> **Excerpted records**:
+ + + + + + +

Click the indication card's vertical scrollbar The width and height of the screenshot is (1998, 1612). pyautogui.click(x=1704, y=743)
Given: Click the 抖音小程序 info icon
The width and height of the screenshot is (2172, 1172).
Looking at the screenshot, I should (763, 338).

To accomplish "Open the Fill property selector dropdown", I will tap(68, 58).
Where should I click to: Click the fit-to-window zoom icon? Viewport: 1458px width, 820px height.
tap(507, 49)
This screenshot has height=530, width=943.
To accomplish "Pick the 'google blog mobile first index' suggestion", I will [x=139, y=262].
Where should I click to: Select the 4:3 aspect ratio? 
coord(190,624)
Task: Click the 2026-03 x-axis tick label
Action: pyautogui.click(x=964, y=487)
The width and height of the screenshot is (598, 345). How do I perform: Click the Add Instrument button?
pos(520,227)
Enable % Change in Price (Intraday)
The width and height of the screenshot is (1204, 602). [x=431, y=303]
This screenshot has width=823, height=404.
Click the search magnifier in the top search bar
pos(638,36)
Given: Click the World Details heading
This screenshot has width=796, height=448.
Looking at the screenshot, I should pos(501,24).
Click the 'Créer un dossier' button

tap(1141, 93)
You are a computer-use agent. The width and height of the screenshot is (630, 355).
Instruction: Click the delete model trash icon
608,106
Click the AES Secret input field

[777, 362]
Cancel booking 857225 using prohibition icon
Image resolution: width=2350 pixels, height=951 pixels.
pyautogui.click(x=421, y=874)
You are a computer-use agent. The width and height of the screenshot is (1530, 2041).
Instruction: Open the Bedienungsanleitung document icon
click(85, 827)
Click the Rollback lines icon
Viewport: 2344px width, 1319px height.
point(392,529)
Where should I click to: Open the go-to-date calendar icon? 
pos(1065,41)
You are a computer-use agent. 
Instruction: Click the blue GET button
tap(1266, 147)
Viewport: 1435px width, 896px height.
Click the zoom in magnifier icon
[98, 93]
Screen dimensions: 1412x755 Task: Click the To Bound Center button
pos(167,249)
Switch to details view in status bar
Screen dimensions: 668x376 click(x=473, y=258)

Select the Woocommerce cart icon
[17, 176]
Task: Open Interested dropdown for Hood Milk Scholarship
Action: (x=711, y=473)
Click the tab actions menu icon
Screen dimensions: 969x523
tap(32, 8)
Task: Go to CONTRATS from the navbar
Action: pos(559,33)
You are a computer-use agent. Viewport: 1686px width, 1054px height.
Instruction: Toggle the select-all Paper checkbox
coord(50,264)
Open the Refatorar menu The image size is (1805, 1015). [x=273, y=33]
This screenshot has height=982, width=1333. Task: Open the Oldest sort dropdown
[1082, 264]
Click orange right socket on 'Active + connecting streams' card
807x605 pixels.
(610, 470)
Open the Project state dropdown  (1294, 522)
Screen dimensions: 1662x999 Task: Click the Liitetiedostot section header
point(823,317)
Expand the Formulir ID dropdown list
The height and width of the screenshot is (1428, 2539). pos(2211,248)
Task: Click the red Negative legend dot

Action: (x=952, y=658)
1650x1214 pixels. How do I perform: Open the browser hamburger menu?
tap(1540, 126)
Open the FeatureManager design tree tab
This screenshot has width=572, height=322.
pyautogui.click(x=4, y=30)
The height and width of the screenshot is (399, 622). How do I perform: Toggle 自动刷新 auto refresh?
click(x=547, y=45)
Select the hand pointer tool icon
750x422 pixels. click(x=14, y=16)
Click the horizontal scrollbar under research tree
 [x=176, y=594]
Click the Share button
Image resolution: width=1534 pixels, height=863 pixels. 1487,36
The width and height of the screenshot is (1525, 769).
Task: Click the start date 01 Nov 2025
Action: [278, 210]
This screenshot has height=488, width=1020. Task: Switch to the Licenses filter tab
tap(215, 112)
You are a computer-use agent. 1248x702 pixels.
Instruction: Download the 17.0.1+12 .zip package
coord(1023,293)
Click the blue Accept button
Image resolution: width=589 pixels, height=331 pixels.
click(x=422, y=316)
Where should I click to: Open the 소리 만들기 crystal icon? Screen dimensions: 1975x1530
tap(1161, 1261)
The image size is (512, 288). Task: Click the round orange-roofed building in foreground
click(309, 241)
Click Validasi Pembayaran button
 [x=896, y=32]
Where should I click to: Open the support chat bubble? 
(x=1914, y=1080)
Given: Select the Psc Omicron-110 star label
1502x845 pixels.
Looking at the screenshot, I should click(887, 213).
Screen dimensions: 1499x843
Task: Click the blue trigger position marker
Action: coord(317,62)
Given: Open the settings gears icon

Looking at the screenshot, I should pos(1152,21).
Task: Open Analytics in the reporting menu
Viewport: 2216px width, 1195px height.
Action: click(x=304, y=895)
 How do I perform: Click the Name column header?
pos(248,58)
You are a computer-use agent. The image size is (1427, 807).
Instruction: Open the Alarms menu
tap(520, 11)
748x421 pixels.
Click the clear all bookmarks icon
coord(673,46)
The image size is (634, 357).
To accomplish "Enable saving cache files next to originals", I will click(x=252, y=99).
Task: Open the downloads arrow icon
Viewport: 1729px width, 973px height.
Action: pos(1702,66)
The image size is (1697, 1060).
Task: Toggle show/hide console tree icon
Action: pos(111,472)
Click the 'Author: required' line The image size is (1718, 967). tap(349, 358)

+ + + + + + +

> **Exercise details**: Look above for the line containing "Instruction: Open the Alarms menu" and the line containing "Task: Open the downloads arrow icon". Transcribe both, with the lines between them, exactly.

> **Response area**:
Instruction: Open the Alarms menu
tap(520, 11)
748x421 pixels.
Click the clear all bookmarks icon
coord(673,46)
The image size is (634, 357).
To accomplish "Enable saving cache files next to originals", I will click(x=252, y=99).
Task: Open the downloads arrow icon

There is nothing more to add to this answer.